Giuseppe Capogrossi est un membre de la Nouvelle école romaine de peinture avec Corrado Cagli et Emanuele Cavalli. Il acquiert une importance considérable dans le paysage italien de l'informel (signe informel) avec Lucio Fontana (informel gestuel) et Alberto Burri (document informel). Comme invité, il participe pendant plusieurs années aux expositions à la Biennale de Venise et à la Quadriennale de Rome ainsi qu'aux prix de Bergame en 19391940 et 1942.

Il participe à plusieurs reprises à l'exposition Documenta de Cassel ainsi qu'à la Biennale de San Paolo au Brésil.

En 1960, il expose à la 2e Biennale internationale de Tokyo.

 

Capogrossi a la particularité d'avoir changé de manière du tout au tout deux fois dans sa carrière et d'avoir excellé dans chacune d'elles. Il a commencé dans un style mussolinien, ne voyez aucun sous entendu négatif de ma part, bien sûr dans cet adjectif, en France on l'aurait classé dans les peintres du "Retour à l'ordre" au coté d'un Grommaire ou du Picasso des années trente. Les toiles de Capogrossi diffuse un discret homo érotisme tout comme celles à cette période de Chirico (voir à ce sujet mon billet Regard homo-érotique sur la peinture italienne 1925-1945) avec lesquelles elles ont d'autres parentés; puis dès la fin des hostilités Capogrossi peint des toiles où apparaissent cette fois des figures féminine dans un style d'un cubisme tardif revisité assez proche de ce que peignait quelques années plus tôt Marcel Pignon. Alors que précédemment ses toiles étaient très couvertes de tons souvent éteints, sa peinture se fluidifie et en même temps les couleurs deviennent plus vives. Et enfin nouveau virage à 180° Capogrossi se voue à l'abstraction mais avec cette particularité de ne représenter dans ses tableaux qu'une seule forme, une sorte de peigne qu'il déclinera de toutes les manières possibles durant près de 25 ans. Une telle obsession parait sur les cimaises du Cuggenheim être proche de la folie.

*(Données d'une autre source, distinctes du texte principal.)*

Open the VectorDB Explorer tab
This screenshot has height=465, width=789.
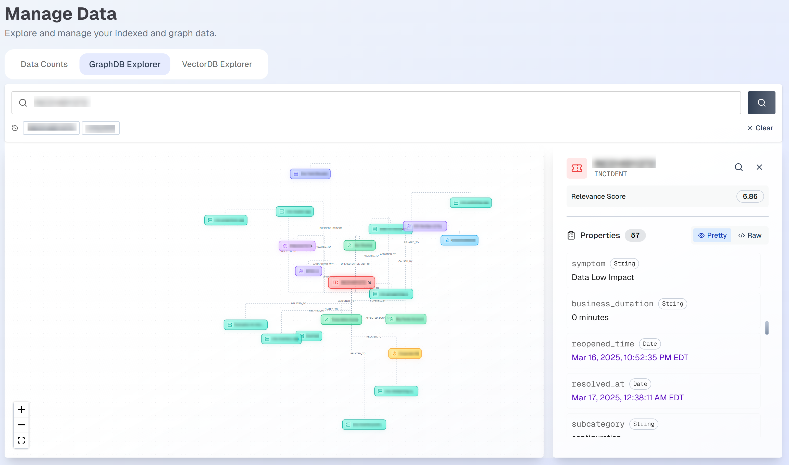pos(217,64)
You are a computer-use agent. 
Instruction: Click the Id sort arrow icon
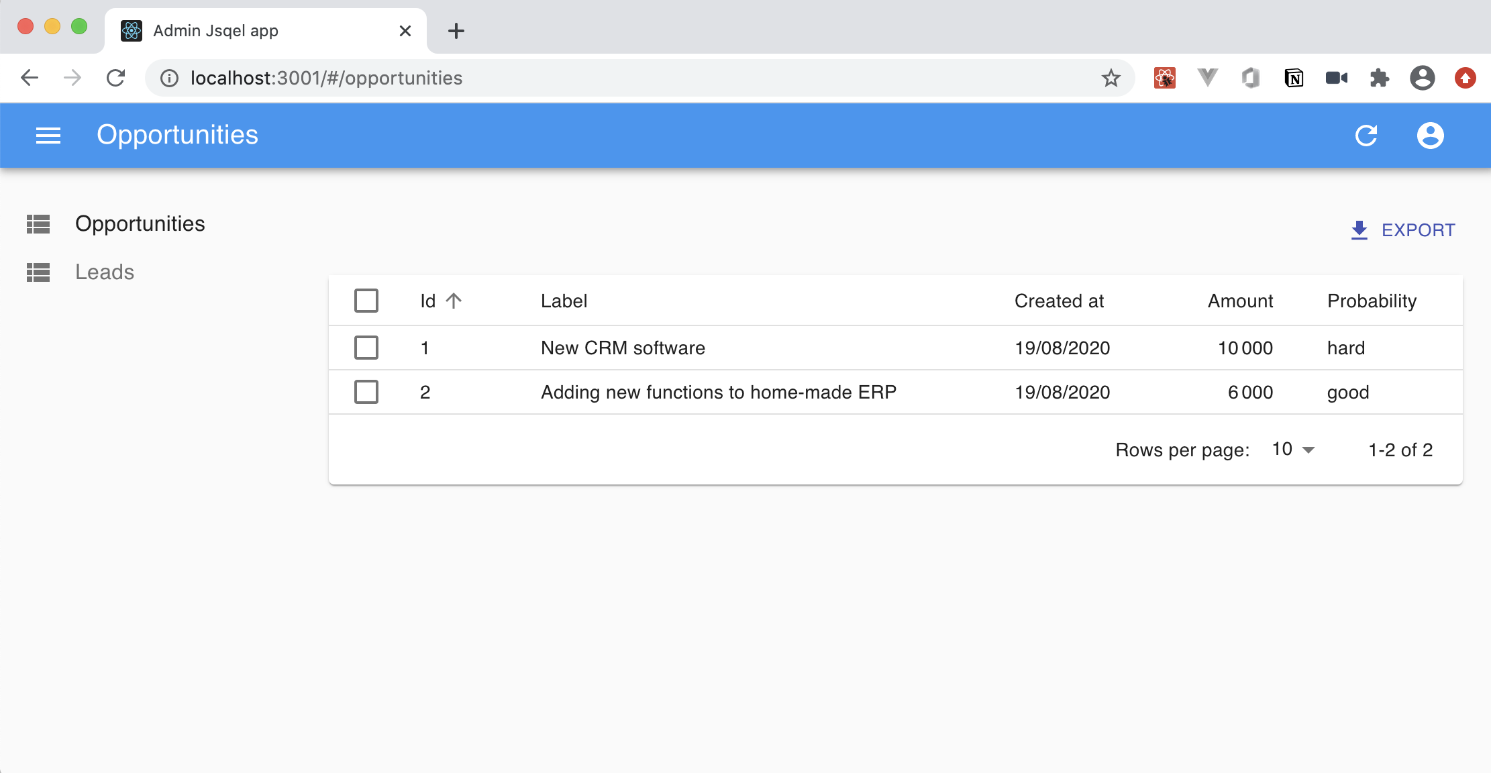(x=454, y=301)
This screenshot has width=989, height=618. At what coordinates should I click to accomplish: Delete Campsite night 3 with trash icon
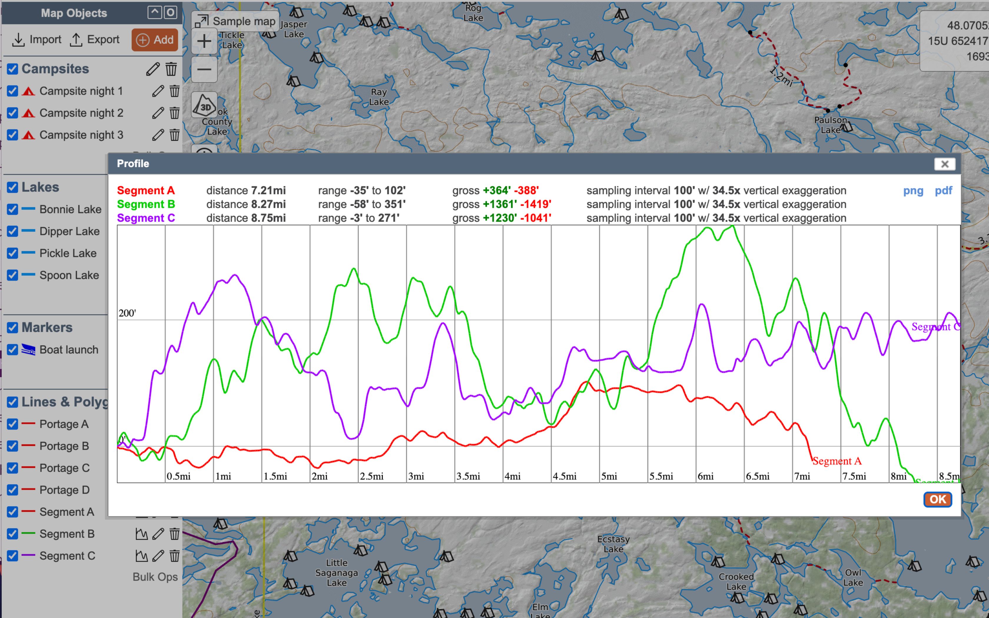(x=175, y=135)
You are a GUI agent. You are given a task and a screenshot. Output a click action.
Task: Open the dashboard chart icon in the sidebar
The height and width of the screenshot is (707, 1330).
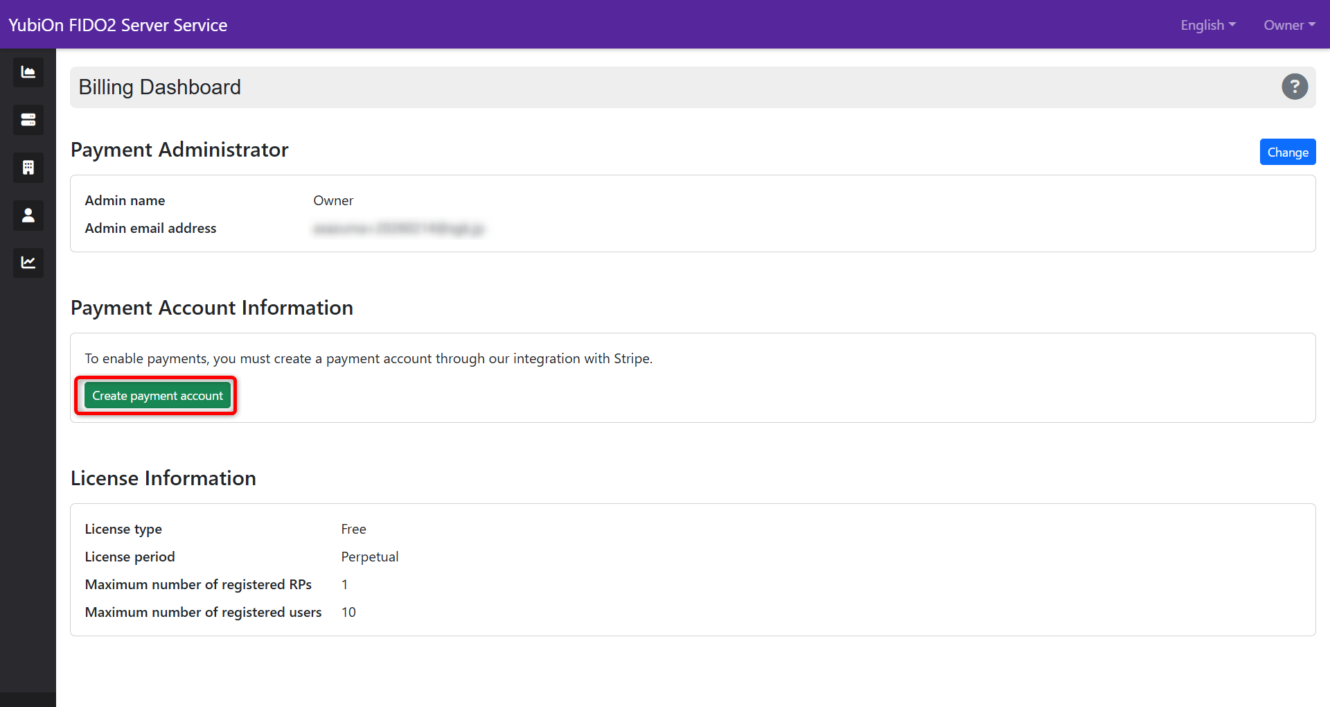point(28,72)
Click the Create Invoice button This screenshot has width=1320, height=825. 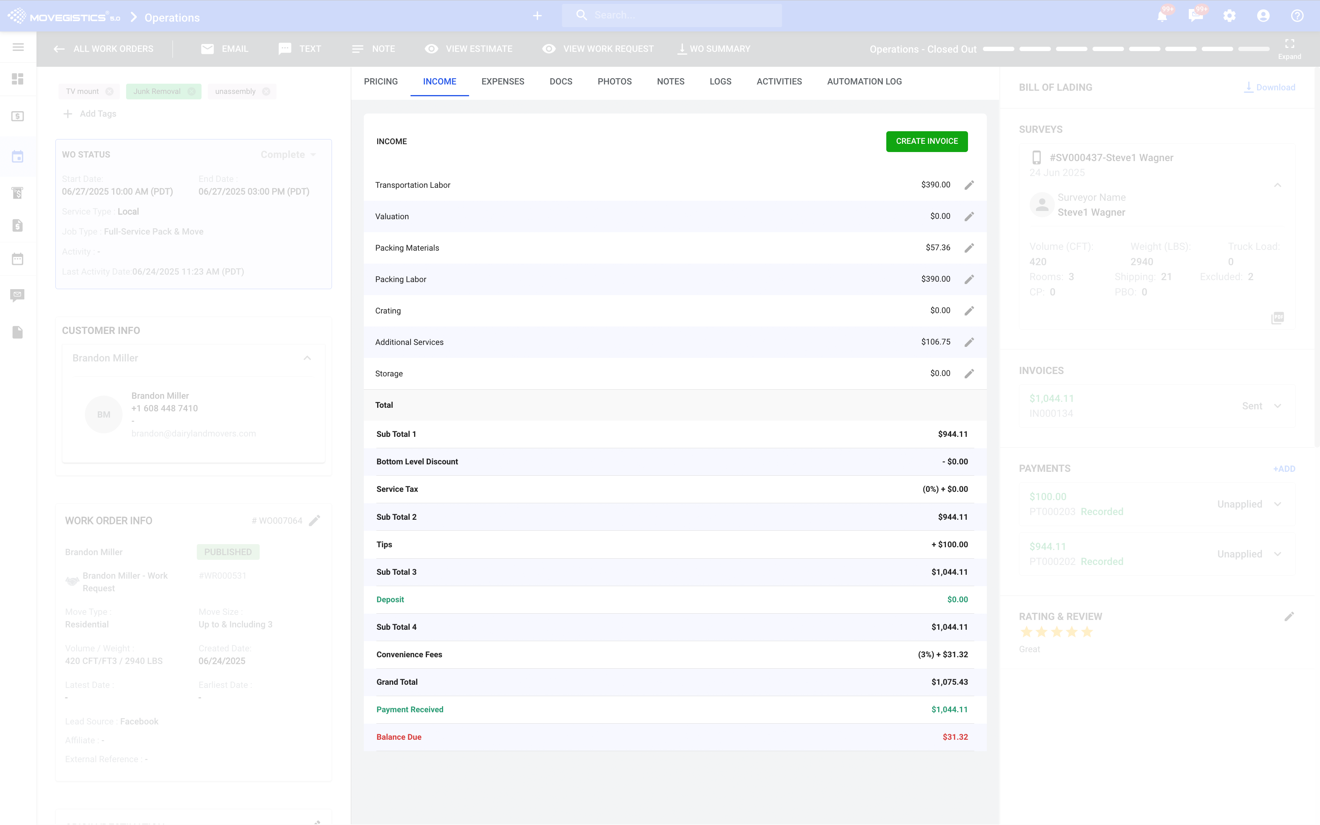click(926, 141)
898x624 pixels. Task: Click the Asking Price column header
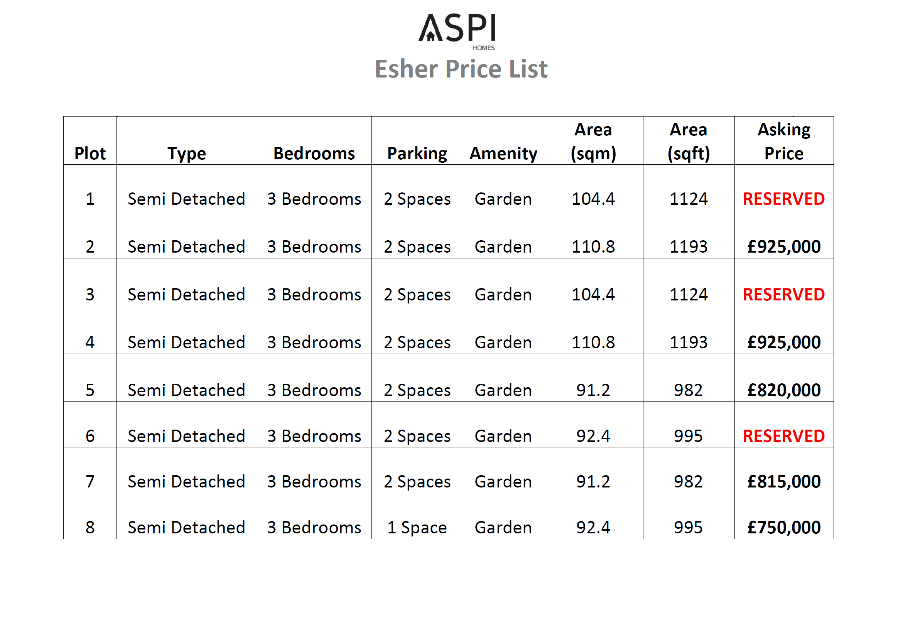point(783,142)
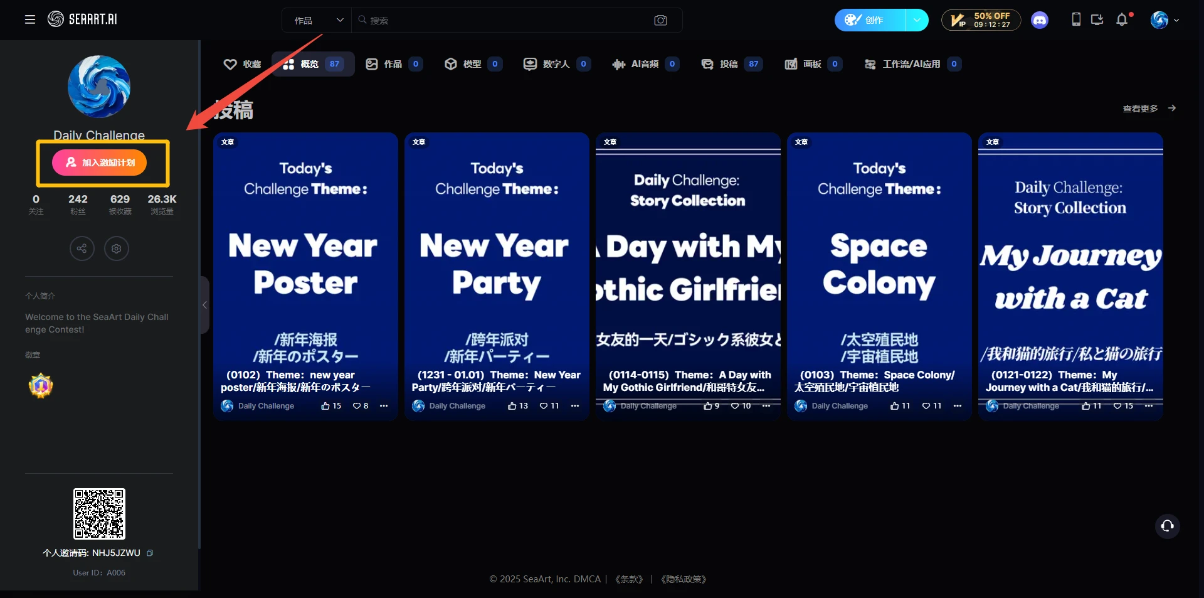The width and height of the screenshot is (1204, 598).
Task: Copy the personal invite code NHJ5JZWU
Action: pyautogui.click(x=151, y=553)
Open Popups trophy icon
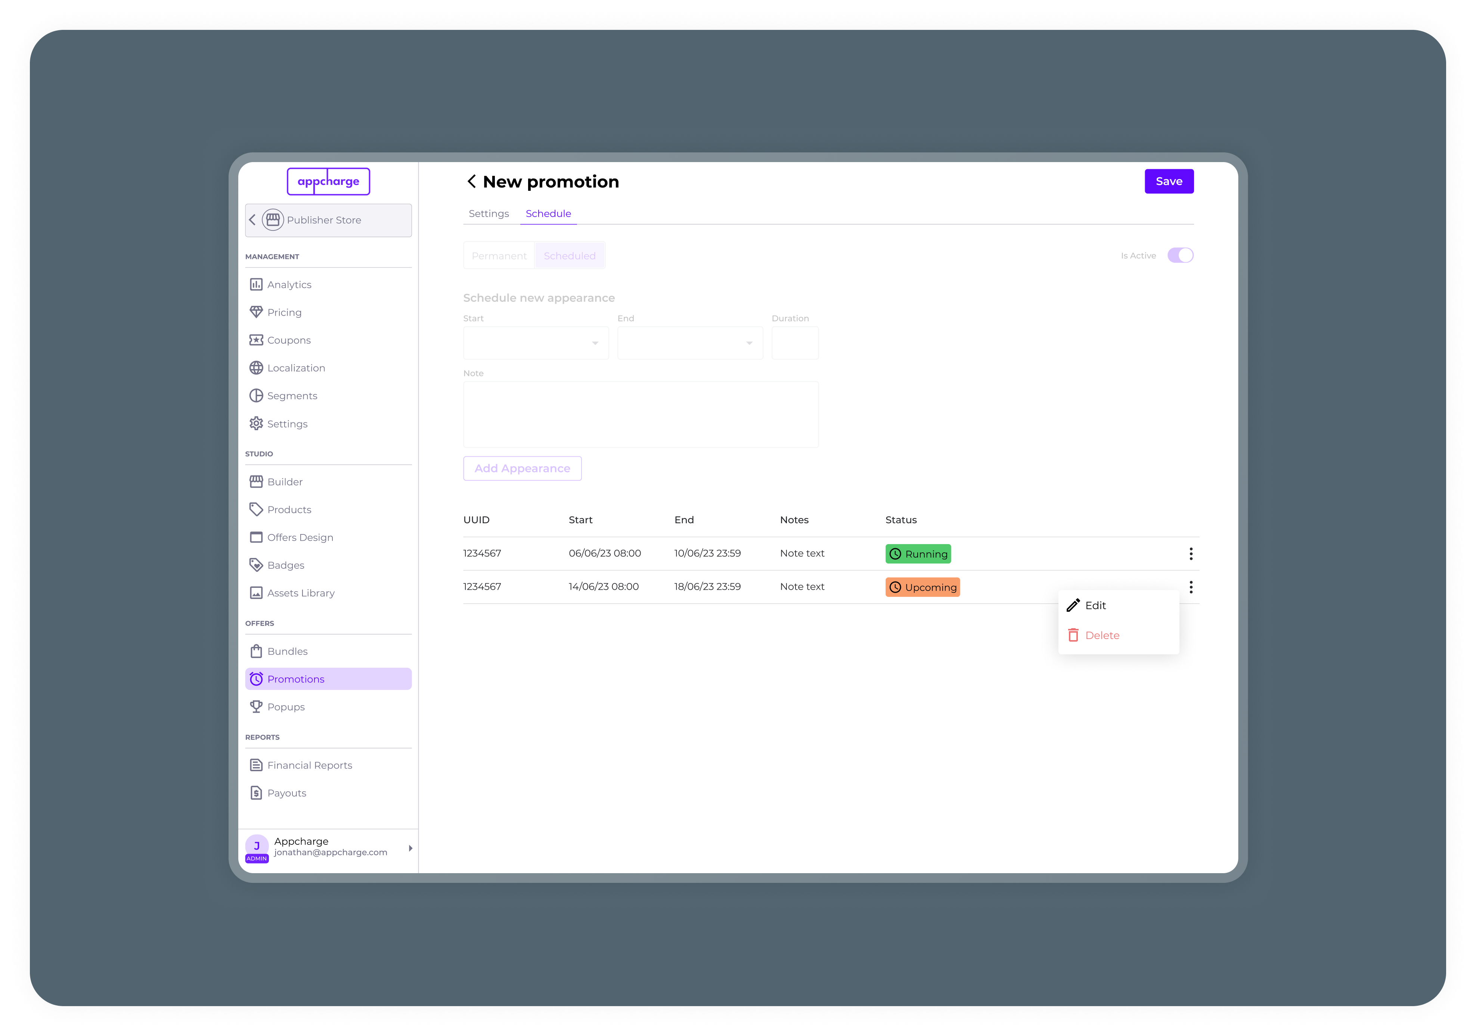1476x1036 pixels. click(x=256, y=706)
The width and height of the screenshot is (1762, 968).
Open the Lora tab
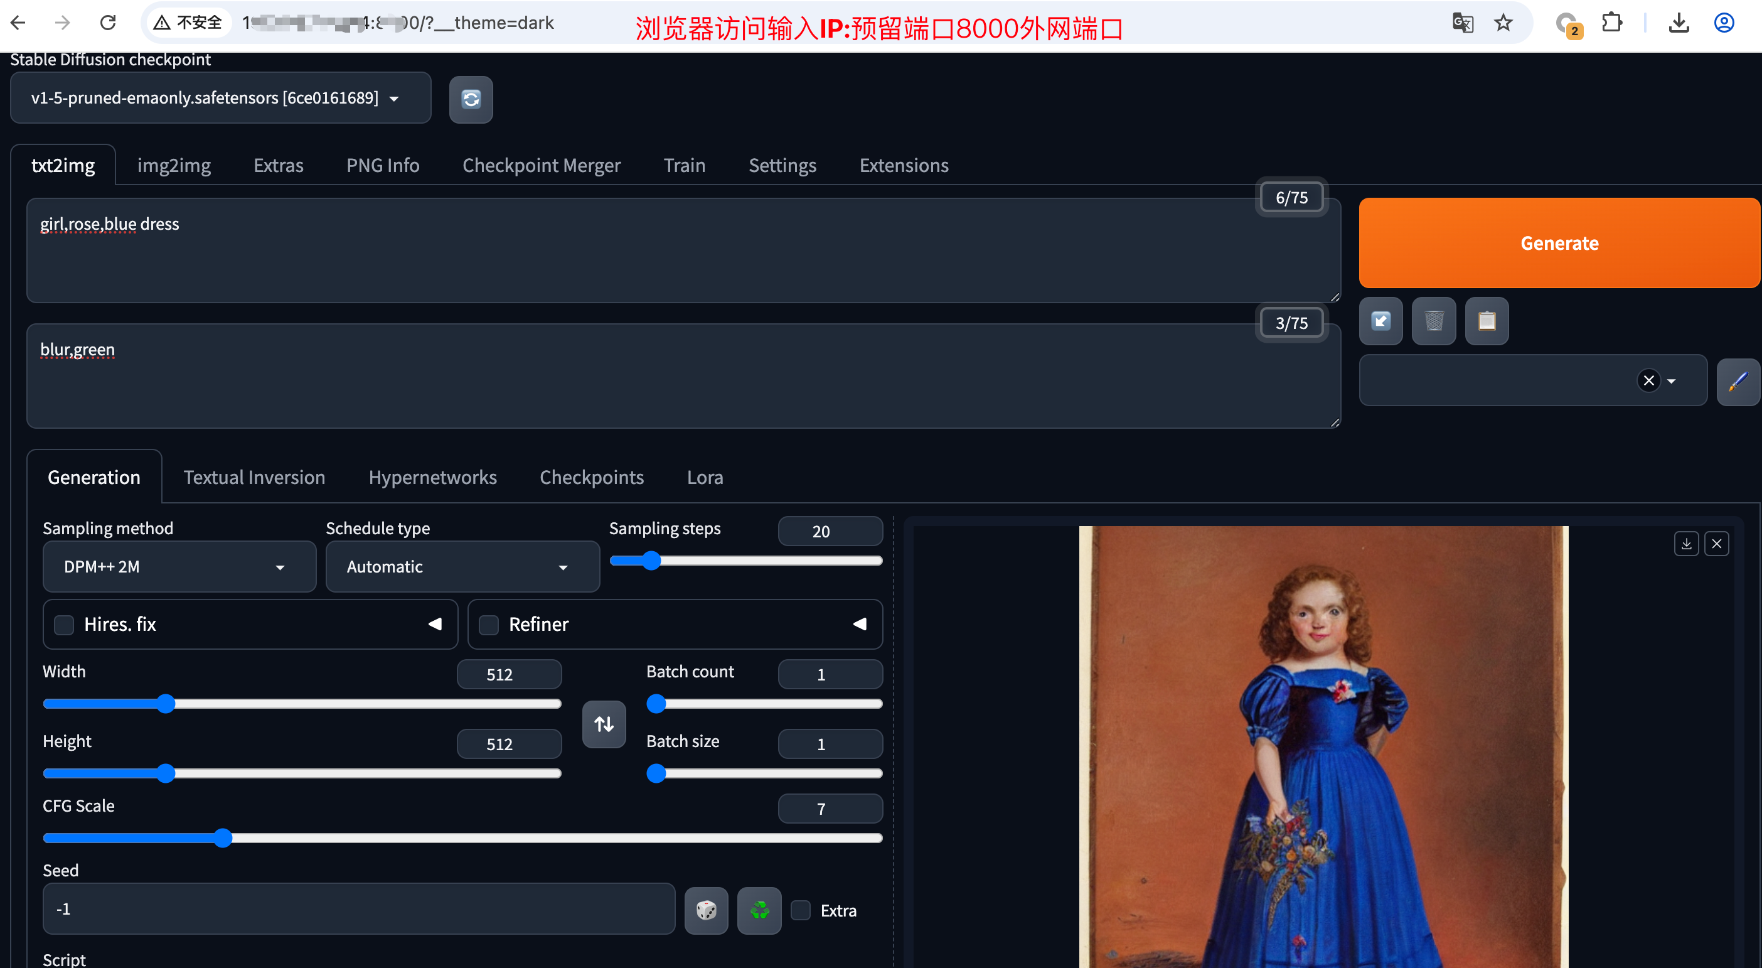click(x=705, y=477)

On pourrait croire qu'une telle répétition du motif lasse le visiteur, c'est tout le contraire. On ne peut être ébahi par l'invention de l'artiste véritablement habité par son signe qui semble venir d'un alphabet de la plus haute antiquité. C'est dans l'accumulation des toiles, ce qui est rare que se déploie tout le génie de Capogrossi.

La rétrospective Capogrossi est un bon prétexte pour une tentation de Venise, ville inépuisable...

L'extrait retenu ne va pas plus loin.